Like I said, you must have an amazing charism to be able to minister to those who find themselves in that situation. It's a horrific time, and I think God puts just the right people in those hospitals to care for them.

You must be one of those amazing people!

I think charisms are just fascinating. Whenever we are cooperating with the Holy Spirit and using the gifts He has given us, we find it easy to do whatever the task is... even if it's something that others would find difficult to do.

Unknown said...

I lost my Father-in-law in September, less than 90 days after his first cancer diagnosis. It hurts. I miss him.
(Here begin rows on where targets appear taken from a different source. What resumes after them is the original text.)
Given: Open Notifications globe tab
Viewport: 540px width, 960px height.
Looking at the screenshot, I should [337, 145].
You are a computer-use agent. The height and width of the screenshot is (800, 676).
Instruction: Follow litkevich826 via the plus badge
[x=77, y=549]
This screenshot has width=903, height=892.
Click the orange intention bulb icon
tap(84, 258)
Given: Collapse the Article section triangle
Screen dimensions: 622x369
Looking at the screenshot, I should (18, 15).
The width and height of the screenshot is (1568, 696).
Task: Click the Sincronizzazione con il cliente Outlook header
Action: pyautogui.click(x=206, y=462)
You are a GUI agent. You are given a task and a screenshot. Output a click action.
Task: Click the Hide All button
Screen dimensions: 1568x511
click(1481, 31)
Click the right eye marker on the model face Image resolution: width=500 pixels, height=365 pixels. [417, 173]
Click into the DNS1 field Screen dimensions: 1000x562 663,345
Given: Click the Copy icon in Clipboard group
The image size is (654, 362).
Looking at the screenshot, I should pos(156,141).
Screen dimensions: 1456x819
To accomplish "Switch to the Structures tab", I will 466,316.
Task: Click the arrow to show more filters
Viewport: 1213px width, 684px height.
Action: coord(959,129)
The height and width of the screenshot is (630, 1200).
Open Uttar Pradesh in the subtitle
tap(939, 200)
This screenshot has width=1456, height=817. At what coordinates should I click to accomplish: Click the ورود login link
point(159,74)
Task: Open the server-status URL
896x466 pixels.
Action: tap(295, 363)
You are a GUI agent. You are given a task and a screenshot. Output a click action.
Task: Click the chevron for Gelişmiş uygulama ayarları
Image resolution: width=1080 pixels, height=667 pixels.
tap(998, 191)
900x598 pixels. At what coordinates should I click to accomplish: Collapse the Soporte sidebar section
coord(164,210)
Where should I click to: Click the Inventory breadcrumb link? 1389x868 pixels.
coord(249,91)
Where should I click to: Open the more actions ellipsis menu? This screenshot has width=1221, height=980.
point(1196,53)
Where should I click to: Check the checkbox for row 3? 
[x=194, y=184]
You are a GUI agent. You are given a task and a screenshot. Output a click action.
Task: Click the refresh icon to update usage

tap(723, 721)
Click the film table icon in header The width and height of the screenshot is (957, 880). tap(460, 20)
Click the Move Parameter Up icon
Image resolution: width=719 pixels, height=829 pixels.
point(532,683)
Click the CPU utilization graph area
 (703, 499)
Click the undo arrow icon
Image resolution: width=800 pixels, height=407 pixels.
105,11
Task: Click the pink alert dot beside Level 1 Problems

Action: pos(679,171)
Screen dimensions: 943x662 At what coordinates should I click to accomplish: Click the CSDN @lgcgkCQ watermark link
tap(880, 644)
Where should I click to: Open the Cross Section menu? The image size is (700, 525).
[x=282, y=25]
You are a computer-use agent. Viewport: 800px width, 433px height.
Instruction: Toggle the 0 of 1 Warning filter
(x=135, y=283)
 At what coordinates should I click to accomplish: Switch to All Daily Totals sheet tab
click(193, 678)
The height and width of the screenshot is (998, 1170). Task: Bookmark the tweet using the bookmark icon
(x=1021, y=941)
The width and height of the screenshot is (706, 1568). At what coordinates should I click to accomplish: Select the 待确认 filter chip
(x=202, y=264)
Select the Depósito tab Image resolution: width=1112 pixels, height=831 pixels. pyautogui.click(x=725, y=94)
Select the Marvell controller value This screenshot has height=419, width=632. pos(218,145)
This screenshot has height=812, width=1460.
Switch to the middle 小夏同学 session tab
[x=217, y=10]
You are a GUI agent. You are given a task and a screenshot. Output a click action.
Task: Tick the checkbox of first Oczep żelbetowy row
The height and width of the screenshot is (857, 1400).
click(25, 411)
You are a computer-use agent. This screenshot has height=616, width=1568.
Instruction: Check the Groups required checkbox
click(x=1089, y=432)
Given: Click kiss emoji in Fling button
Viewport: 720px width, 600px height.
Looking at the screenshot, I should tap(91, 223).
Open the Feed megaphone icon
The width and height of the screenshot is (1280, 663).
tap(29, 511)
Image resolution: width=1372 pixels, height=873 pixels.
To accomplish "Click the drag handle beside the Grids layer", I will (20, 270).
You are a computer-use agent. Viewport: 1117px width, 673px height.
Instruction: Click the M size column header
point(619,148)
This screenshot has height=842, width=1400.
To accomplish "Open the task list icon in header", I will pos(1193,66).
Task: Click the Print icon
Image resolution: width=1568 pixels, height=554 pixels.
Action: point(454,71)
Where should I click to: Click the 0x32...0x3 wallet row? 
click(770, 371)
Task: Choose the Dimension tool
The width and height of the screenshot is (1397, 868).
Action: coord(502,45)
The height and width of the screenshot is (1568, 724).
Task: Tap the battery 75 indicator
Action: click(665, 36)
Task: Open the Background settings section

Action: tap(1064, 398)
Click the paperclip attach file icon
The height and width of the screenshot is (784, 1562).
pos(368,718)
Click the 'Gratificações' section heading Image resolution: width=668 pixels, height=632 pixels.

I've got to say that my FIL's funeral was one of the most beautiful moments in my marriage. I got so close to my husband during this joint loss. I've watched my husband's Catholic faith grow so much from the pain of losing his Dad and I've watched this only son really grow into a strong head of the family.

Pray hard, be extra kind to your husband and have lots of hope. Even if God does have a firm plan to call your FIL home soon, there will be more than enough grace to help everyone during the rough time ahead.

Ouiz said...

Abigail, I am so sorry for your loss!

I really appreciate what you said about God's grace being there, and about it bringing you and your husband together during that very difficult time. I know that God will bring us all through it, but still... well, this is a path that none of us wants to be on.

We keep praying, we continue to have hope, and we remember that this life isn't all there is.